==== DATASET ENTRIES

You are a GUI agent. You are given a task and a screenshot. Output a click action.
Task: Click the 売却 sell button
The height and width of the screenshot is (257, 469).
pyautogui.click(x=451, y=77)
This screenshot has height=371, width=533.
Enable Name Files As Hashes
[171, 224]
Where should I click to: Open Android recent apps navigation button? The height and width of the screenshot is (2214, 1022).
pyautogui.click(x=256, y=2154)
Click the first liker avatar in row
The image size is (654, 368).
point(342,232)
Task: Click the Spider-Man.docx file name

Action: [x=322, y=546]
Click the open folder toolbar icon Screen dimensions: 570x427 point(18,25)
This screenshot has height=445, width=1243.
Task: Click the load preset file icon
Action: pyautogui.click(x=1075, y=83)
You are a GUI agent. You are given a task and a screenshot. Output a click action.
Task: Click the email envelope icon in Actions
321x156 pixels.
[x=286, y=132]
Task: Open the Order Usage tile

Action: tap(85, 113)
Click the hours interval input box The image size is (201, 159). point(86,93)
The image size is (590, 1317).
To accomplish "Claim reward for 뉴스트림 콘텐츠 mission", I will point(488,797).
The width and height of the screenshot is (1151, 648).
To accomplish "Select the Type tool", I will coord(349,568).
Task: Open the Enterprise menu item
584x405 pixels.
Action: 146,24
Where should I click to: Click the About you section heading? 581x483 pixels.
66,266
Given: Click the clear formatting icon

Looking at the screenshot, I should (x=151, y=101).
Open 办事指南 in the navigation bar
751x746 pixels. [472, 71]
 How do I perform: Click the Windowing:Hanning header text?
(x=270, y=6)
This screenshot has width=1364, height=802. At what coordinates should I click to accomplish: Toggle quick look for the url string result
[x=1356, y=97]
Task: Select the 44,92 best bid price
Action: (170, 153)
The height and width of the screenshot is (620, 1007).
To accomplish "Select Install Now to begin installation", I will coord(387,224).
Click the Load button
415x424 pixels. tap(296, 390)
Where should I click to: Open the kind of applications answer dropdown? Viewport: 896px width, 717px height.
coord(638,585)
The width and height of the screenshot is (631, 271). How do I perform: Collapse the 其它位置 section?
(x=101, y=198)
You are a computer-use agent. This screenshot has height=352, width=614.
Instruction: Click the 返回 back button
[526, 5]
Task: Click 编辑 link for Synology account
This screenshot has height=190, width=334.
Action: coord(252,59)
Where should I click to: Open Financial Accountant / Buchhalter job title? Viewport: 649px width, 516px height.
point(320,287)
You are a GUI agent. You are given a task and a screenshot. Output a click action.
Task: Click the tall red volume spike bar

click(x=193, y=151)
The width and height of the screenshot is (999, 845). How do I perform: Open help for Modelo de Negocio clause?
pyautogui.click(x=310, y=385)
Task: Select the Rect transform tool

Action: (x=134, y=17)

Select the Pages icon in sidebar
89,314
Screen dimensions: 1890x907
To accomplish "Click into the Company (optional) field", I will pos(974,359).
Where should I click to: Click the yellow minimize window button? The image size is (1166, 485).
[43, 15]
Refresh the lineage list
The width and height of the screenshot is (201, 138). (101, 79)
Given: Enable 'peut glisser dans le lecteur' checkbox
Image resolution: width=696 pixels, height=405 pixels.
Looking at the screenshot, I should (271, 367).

========

EXERCISE
Starting at the line that contains "Task: Select the Rect transform tool" and ending with the last of the records, write those lines out again with "sidebar" renamed to "side panel" and everything else left unchanged.

SOLUTION TO THE PROBLEM
Task: Select the Rect transform tool

Action: (x=134, y=17)

Select the Pages icon in side panel
89,314
Screen dimensions: 1890x907
To accomplish "Click into the Company (optional) field", I will pos(974,359).
Where should I click to: Click the yellow minimize window button? The image size is (1166, 485).
[43, 15]
Refresh the lineage list
The width and height of the screenshot is (201, 138). (101, 79)
Given: Enable 'peut glisser dans le lecteur' checkbox
Image resolution: width=696 pixels, height=405 pixels.
Looking at the screenshot, I should (271, 367).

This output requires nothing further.